▸ **Bloco de texto**:
....

Cujo repúdio a
Santa Sé condenou
Não seria completa a
análise deste assunto, se, às reflexões que fizemos, não acrescentássemos
outra. Praticada a título excepcional, a tática que examinamos pode ser
considerada um legítimo e industrioso expediente de caridade. Transformada em
regra geral de ação ela degenera facilmente em respeito humano e em hipocrisia,
atraindo sobre nós o desprezo de nossos adversários. A Santa Sé condenou
expressamente esse erro. Eis o que, a respeito desta tática de perpétuo recuo,
disse o Santo Padre Leão XIII:
"Recuar diante do
inimigo e conservar o silêncio quando de todas as partes se elevam clamores tão
fortes contra a verdade, é atitude de homem sem caráter, ou que duvida da
verdade de sua Fé. Em qualquer caso, tal conduta é vergonhosa e faz injúria a
Deus; ela é incompatível com a salvação de cada um e com a salvação de todos;
ela não traz vantagens senão aos inimigos da Fé; porque nada desperta tanto a
audácia dos maus quanto a fraqueza dos bons.
"Aliás, não há
quem não possa desfraldar aquela força de alma, em que se assenta a própria
virtude dos cristãos; ela basta muitas vezes para desconcertar o adversário e
perturbar seus desígnios. Acresce que os cristãos nasceram para o combate. Ora,
quanto mais a luta for ardente, tanto mais, com o auxílio de Deus, podemos
esperar a vitória: "Tende confiança, eu venci o mundo". (Leão XIII, Encl. "Sapientiae
Christianae", de 10 de Janeiro de 1890).
Pelo contrário, as condescendências excessivas, que tocam por vezes às
raias da inverdade, foram censuradas pelo Espirito Santo: "Aqueles que
dizem ao ímpio "tu és justo", serão amaldiçoados pelo povo e
detestados pelas nações. Aqueles que o repreendem serão louvados e virá sobre
eles a bênção" (Prov., XXIV, 24).
Com efeito, nada é mais apto a criar, de parte a parte, na luta entre
adversários militantes, um ambiente de respeito e até de admiração, do que
convicções profundas e vigorosas, externadas sem arrogância mas com o
sobranceiro desassombro de quem possui a verdade e dela não se envergonha;
declaradas de modo cristalinamente explícito, e defendidas com argumentação
cerrada. Que admiração causavam aos pagãos, que enchiam o Circo Romano e o Coliseu,
as profissões de Fé desassombradas dos mártires, tão opostas ao espírito do
paganismo, que tão fortemente chocavam todo o ambiente, mas que ao mesmo tempo
se apresentavam revestidas do esplendor da lealdade e do prestígio do sangue!
Que admiração tinham os mouros pelos heróicos cruzados, que sabiam lutar como
leões, mansos embora como cordeiros quando tinham diante de si um adversário
ferido ou moribundo. Com que desprezo,
pelo contrário, temos fulminado a propaganda protestante, que procura empregar
contra nós métodos tão em voga em certos círculos da A. C..

....

[Registros de um conjunto de dados]
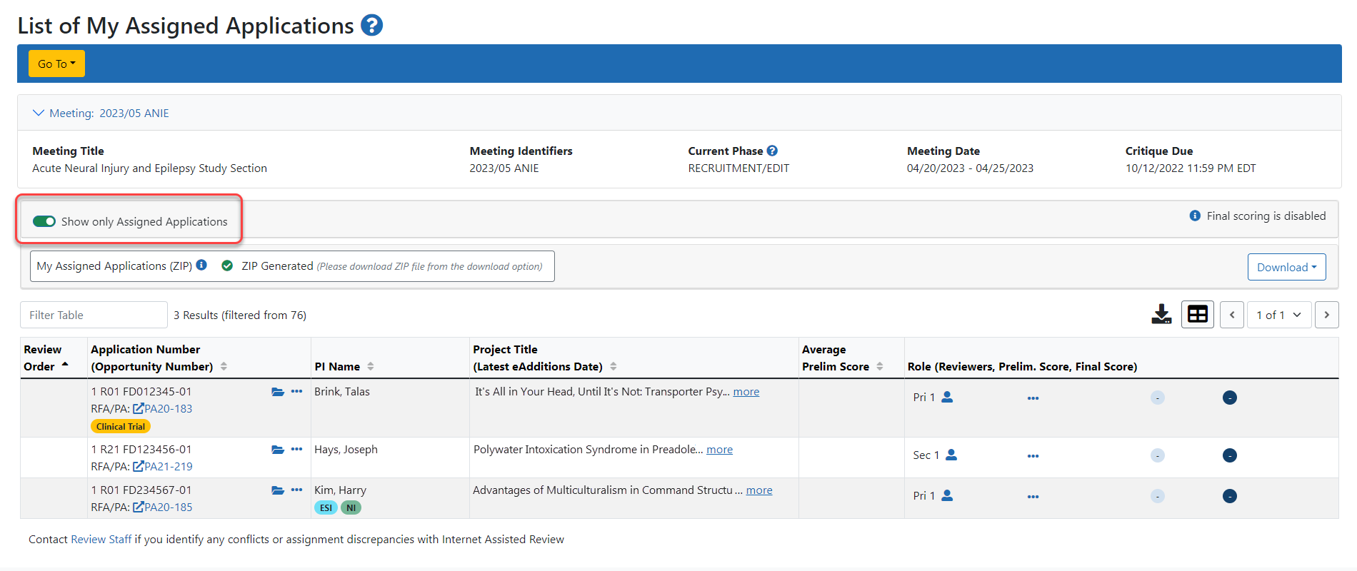Open the Download dropdown button

tap(1286, 267)
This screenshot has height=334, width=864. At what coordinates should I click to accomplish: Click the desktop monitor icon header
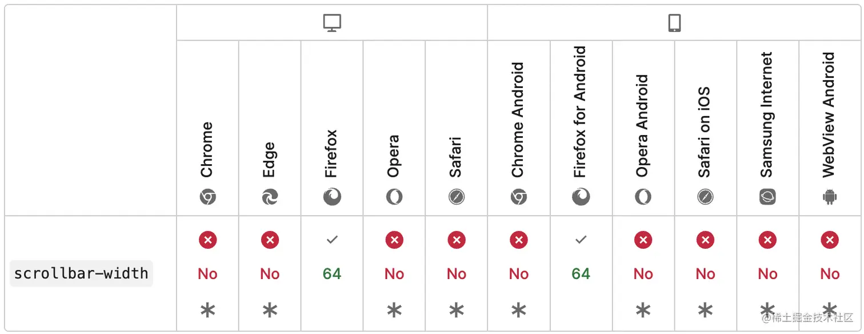pos(332,23)
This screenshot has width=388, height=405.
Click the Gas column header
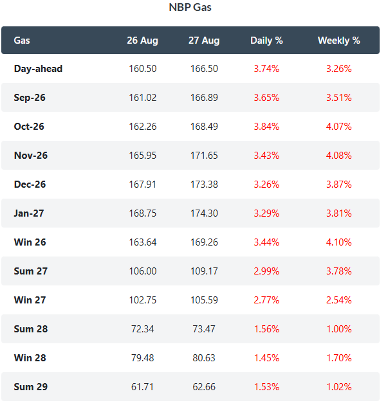[x=22, y=41]
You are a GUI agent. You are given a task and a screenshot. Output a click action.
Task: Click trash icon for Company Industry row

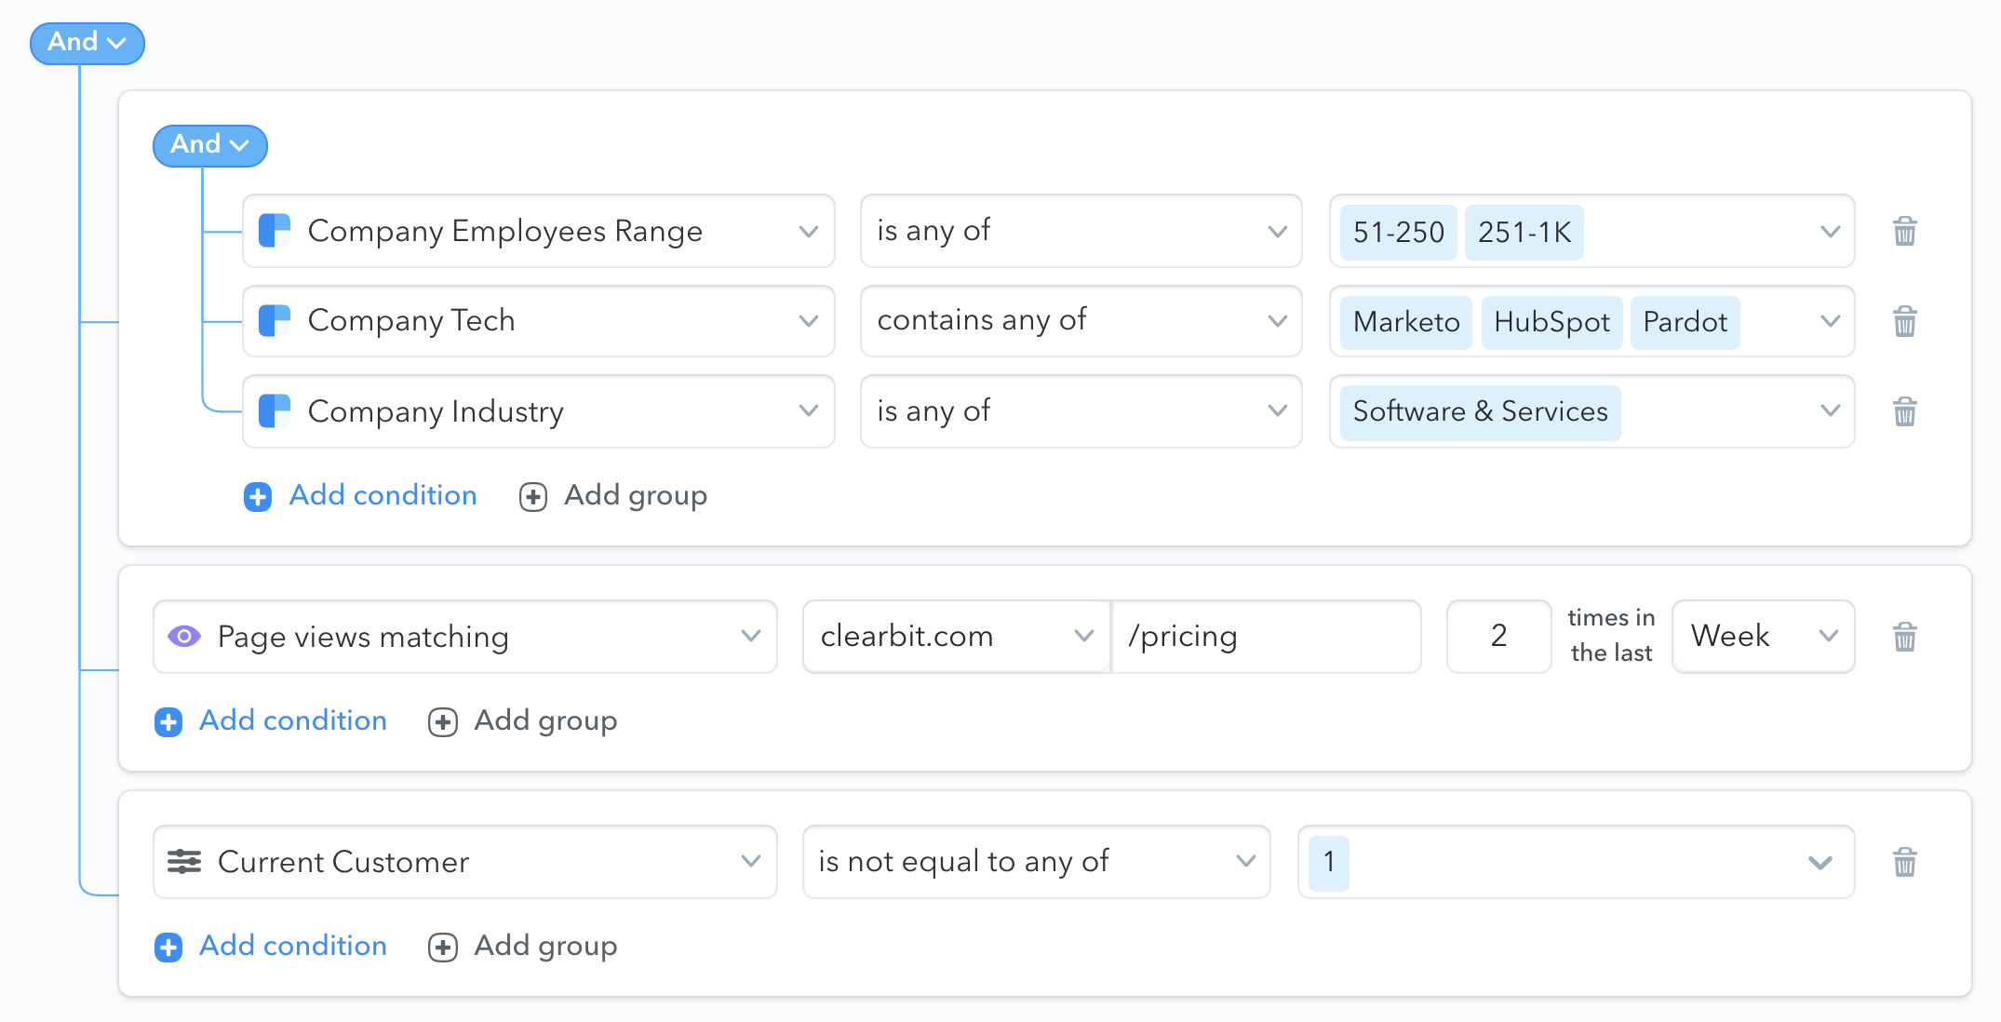pyautogui.click(x=1904, y=411)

....

▸ **Tarefas a cumprir**:
[1] Nos registros, comece na linha que contém "You are a GUI" e vá até o fim dos registros, reproduzindo esse trecho com "trash icon" renomeado para "delete icon" e todo o resto inalterado. Deixe as imagens fora da resposta.
[2] Continue o texto sobre a tática do perpétuo recuo a partir do ponto em que ele termina.

▸ **Resultados finais**:
[1]
You are a GUI agent. You are given a task and a screenshot. Output a click action.
Task: Click delete icon for Company Industry row

pyautogui.click(x=1904, y=411)

[2]
"Espiritualistas", "cristãos", até "católicos
livres" se têm eles intitulado, com o intuito preciso de criar os
"terrenos comuns" ambíguos para pescarem em águas turvas. Não
imitemos os métodos que combatemos, não façamos da perpétua retirada, do uso
invariável de termos ambíguos e do hábito constante de ocultar a nossa Fé, uma
norma de conduta, que, em última analise, redundaria em triunfo do respeito
humano.
A uma associação, que
desejava reformar seus estatutos afim de ocultar seu caráter católico, e assim
obter maiores vantagens, escreveu Pio X: "não é leal nem digno ocultar,
cobrindo-a com uma bandeira equivoca, a qualidade de católico, como se o
Catolicismo fosse mercadoria avariada que devesse entrar de contrabando. Que a
União Econômico-Social desfralde portanto corajosamente a bandeira católica e
se atenha firmemente aos estatutos atuais. Poder-se-á obter assim o objetivo da
Federação? Agradeceremos por isso ao Senhor. Será vão nosso desejo? Ficarão ao
menos uniões católicas, que conservarão o espírito de Jesus Cristo e o Senhor
não deixará de as abençoar" (Carta ao Conde Medolago Albani). O mesmo
pensamento repetiu-o o Santo Padre Pio X em carta ao Padre Ciceri, de 20 de
outubro de 1912: "a verdade não quer disfarce, e nossa bandeira deve ser
desfraldada."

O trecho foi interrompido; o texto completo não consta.